The Government, by and through its agencies and counsel, is not above Rule 11. Not only may the CFPB and its attorneys be sanctioned, but when the law entrusts officials with prosecutorial power, those same officials are held to a high standard.  Enormous power should not be wielded with reckless abandon. But at best, the CFPB’s arguments against Pathfinder are unscrupulous; at worst, they are dishonest and cynical. The CFPB and its attorneys are sophisticated litigants. Rule 11 is designed to protect defendants from these and other abuses of power.”

insideARM Perspective 

The brief filed by Pathfinder is very readable, even for non-lawyers. insideARM suggests interested parties take the time to read through the document.

Buried in a footnote in the memorandum is this claim from Pathfinder:

“Pathfinder is not a payment processor—a basic fact the CFPB has refused to acknowledge. Pathfinder is an independent sales organization (“ISO”) and marketer of payment processing services. Exhibit 2, Merchant Services Agreement between Pathfinder and Global Payments (“Pathfinder-MSA”). The Rule 11 Motion refers to Pathfinder as a payment processor based on the allegations made by the CFPB in the Complaint.” 

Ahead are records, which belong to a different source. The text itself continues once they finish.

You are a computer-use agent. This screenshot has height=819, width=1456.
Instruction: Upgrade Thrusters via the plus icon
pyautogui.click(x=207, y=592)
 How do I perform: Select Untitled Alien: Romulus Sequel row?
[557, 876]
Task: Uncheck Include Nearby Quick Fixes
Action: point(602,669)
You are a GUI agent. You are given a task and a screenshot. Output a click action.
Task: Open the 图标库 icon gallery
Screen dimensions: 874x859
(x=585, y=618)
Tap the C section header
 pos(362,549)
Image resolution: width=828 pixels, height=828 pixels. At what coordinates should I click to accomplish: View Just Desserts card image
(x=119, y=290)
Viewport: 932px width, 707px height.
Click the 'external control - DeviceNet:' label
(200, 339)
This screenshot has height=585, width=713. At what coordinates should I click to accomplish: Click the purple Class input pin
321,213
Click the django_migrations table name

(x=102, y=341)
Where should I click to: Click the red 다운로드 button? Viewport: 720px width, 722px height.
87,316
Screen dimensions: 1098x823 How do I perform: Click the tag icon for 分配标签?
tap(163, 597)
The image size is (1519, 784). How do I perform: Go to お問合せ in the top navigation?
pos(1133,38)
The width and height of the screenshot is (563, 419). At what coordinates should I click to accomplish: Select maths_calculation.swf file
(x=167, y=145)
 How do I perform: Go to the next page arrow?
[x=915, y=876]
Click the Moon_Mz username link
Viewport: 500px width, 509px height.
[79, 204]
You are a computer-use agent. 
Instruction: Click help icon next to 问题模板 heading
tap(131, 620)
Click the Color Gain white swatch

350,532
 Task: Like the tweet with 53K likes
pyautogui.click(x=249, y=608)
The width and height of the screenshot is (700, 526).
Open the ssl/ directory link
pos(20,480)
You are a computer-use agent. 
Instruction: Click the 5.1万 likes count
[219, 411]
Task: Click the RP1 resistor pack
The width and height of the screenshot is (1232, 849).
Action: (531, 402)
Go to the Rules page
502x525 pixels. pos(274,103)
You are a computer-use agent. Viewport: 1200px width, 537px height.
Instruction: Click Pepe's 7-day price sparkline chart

What is also interesting about the motion is the timing of the request.  There has not yet been any dispositive finding from the court on the CFPB allegations.

insideARM also contacted the attorneys representing Pathfinder. John Da Grosa Smith from the Smith LLC law firm had this comment:

“The CFPB has persisted in prosecuting a case based on factual misstatements and wrongheaded legal arguments. In a Bureau plagued with criticism, this action, from the outset, has been a case study of governmental overreach and a lack of sound judgment. The CFPB and its attorneys—as all civil litigants and their counsel—are accountable for their conduct.”

insideARM will continue to monitor this case.